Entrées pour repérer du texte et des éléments
---

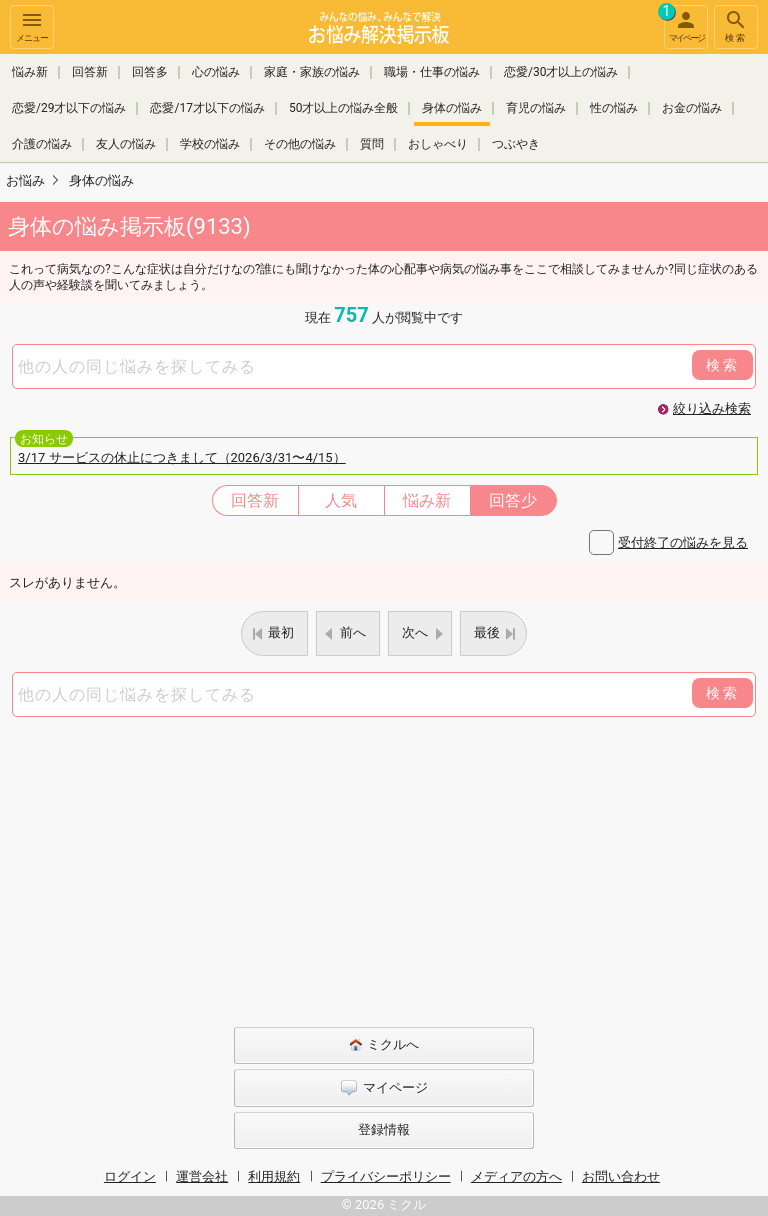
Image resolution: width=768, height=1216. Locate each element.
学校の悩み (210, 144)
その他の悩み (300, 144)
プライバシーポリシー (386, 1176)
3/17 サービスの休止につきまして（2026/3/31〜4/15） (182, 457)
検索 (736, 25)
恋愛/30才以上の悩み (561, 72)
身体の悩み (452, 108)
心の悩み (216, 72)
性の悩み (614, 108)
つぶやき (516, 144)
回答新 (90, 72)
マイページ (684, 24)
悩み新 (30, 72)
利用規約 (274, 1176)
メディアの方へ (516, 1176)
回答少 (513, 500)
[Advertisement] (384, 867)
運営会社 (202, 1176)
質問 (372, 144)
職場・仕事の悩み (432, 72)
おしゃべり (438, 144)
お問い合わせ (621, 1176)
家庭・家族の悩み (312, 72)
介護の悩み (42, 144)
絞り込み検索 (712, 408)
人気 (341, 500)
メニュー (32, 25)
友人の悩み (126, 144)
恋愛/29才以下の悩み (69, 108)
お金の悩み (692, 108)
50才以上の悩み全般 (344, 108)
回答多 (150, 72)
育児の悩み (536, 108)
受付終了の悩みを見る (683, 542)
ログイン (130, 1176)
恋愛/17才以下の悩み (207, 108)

---

▸ **Consigne**
Renommez « ログイン » en « サインイン » dans la partie du listing qui s'ouvre sur la ligne contenant « 人気 (341, 500) » et va jusqu'à la fin du listing. Recopiez uniquement cette partie, sans aucune autre modification.

▸ **Réponse attendue**
人気 (341, 500)
メニュー (32, 25)
友人の悩み (126, 144)
恋愛/29才以下の悩み (69, 108)
お金の悩み (692, 108)
50才以上の悩み全般 (344, 108)
回答多 (150, 72)
育児の悩み (536, 108)
受付終了の悩みを見る (683, 542)
サインイン (130, 1176)
恋愛/17才以下の悩み (207, 108)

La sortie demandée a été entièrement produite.